Purpose of this paper is to give individuals and organisations involved in higher education insight into a new method of education based on new values such as student agency, equal partnership, partnership learning communities, significant learning experience, and the strong belief students have the capacity and the willingness to positively influence their own lives and environment.

Method:

The method used is design-oriented scientific research. We conducted a single case study, an in-depth, detailed examination of a particular case within a real-world context namely a disruptive education (service) innovation at Department of Engineering at Technical Faculty of Amsterdam University of Applied Sciences (Netherlands).

Results:

The result is an exceptional example of education innovation under the engineer’s motto 'There has to be a better way'. It turns the traditional education model upside down. During their graduating year EPD students can participate in a future excellent program (10ECTS). After a kick-off, students and lecturers are transformed in equal partners in an innovation consultancy firm with a passion for engineering and product design. In 10 weeks, they explore their emotionally intrinsic values that enables students to accomplish great things and to experience meaning in their lives and work. It leads to a significant learning experience for students.

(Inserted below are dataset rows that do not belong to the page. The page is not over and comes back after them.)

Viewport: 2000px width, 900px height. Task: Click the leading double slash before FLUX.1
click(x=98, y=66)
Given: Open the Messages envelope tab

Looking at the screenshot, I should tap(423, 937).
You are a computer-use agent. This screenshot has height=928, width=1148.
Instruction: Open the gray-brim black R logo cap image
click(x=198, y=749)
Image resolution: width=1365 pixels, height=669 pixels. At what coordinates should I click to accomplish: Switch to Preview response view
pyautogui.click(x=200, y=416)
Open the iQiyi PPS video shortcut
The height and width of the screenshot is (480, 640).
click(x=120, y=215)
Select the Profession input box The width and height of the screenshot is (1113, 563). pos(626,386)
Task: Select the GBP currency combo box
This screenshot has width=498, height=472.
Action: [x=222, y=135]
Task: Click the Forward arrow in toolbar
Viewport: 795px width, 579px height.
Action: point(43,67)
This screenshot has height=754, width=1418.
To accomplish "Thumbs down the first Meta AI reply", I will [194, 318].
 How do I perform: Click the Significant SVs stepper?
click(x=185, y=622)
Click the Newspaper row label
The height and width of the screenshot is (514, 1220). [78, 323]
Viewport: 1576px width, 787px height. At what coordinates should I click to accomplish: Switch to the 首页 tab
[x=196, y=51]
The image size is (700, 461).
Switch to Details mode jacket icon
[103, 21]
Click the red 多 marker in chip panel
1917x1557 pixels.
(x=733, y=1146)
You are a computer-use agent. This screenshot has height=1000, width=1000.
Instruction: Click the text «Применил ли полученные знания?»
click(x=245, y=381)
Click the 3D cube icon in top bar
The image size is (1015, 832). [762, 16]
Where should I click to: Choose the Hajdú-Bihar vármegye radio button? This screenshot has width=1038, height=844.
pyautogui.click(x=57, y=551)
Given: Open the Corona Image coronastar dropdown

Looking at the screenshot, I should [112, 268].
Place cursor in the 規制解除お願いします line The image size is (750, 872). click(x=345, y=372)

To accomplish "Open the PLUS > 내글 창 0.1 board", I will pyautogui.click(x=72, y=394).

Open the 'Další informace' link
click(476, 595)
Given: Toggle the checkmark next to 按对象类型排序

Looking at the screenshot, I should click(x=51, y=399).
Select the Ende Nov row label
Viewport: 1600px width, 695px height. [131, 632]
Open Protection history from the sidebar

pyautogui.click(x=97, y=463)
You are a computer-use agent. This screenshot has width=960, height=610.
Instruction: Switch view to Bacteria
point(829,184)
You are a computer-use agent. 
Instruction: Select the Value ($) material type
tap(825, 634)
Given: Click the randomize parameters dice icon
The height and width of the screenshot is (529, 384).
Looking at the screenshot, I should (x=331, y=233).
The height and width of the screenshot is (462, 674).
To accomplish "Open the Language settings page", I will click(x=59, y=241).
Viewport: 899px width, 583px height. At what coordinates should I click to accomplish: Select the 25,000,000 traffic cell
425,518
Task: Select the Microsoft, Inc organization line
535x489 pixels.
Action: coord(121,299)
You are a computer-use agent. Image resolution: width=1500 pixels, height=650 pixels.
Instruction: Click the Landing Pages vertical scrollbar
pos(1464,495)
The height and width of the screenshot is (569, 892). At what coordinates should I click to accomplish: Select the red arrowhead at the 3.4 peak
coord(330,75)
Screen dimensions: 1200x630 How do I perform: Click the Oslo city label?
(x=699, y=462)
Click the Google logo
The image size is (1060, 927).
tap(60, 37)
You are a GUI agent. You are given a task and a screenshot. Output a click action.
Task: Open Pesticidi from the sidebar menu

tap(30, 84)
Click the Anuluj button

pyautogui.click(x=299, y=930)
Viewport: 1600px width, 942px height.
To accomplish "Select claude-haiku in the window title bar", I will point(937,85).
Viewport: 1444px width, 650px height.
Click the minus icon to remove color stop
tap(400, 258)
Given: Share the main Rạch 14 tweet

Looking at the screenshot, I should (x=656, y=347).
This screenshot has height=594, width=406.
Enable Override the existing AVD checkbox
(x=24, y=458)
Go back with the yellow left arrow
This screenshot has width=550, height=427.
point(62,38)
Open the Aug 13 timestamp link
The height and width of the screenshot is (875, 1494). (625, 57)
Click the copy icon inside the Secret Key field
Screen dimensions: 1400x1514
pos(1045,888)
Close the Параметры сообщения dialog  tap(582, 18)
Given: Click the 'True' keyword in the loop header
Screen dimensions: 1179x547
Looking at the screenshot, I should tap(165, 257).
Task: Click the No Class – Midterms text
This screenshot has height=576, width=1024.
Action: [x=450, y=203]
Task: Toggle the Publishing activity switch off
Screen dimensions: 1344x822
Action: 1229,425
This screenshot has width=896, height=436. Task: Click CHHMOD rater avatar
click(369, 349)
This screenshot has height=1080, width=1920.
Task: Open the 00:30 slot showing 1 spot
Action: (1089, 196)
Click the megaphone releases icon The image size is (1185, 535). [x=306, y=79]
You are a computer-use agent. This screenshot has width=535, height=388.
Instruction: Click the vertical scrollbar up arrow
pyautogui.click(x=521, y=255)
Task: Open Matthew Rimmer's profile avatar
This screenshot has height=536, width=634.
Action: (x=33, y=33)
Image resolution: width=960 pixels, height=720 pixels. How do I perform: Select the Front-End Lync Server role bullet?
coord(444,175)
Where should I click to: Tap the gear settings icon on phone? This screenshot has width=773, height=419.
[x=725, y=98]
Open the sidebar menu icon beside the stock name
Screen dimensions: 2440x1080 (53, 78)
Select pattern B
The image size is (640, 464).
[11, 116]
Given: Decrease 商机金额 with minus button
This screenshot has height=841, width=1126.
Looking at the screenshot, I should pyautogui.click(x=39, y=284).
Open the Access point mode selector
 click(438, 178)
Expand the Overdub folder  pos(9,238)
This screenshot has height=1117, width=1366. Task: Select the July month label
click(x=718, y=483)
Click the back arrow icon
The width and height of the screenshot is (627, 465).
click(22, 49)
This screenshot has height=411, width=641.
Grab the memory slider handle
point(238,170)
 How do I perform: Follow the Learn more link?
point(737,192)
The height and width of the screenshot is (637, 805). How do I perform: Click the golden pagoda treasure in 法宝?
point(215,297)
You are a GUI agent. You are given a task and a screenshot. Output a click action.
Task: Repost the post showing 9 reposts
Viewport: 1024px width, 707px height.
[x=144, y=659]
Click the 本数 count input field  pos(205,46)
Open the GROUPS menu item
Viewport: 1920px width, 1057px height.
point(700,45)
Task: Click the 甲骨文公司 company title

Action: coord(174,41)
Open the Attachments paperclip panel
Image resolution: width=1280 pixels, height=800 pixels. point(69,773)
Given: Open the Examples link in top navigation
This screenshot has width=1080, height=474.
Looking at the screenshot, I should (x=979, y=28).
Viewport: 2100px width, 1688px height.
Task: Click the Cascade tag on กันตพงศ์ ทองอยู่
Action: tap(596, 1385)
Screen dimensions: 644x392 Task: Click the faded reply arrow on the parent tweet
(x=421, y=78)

The results of our innovative way of new engineering education are extremely useful for students and lecturers, who are involved in a EPD Bsc-program.

Relevance to the theme of the conference

The aim of our disruptive education innovation is to help students (and graduates) address current and future challenges. They learn to act, to take responsibility at different levels (firm-, team-, and personal level), develop leadership skills, and to be able to switch between a holistic view at system level and product and service level vice versa. They are aware of the importance of their student-agency, and co-agency. Student agency can be exercised in moral, social, economic, creative context. As such our education innovation fits seamlessly within the theme ‘Responsible Innovation for Global Co-habitation’.

It is a great opportunity to share our new perspective on design education with other educators, practitioners and students from engineering and product design fields during the E&PDE 2023 conference.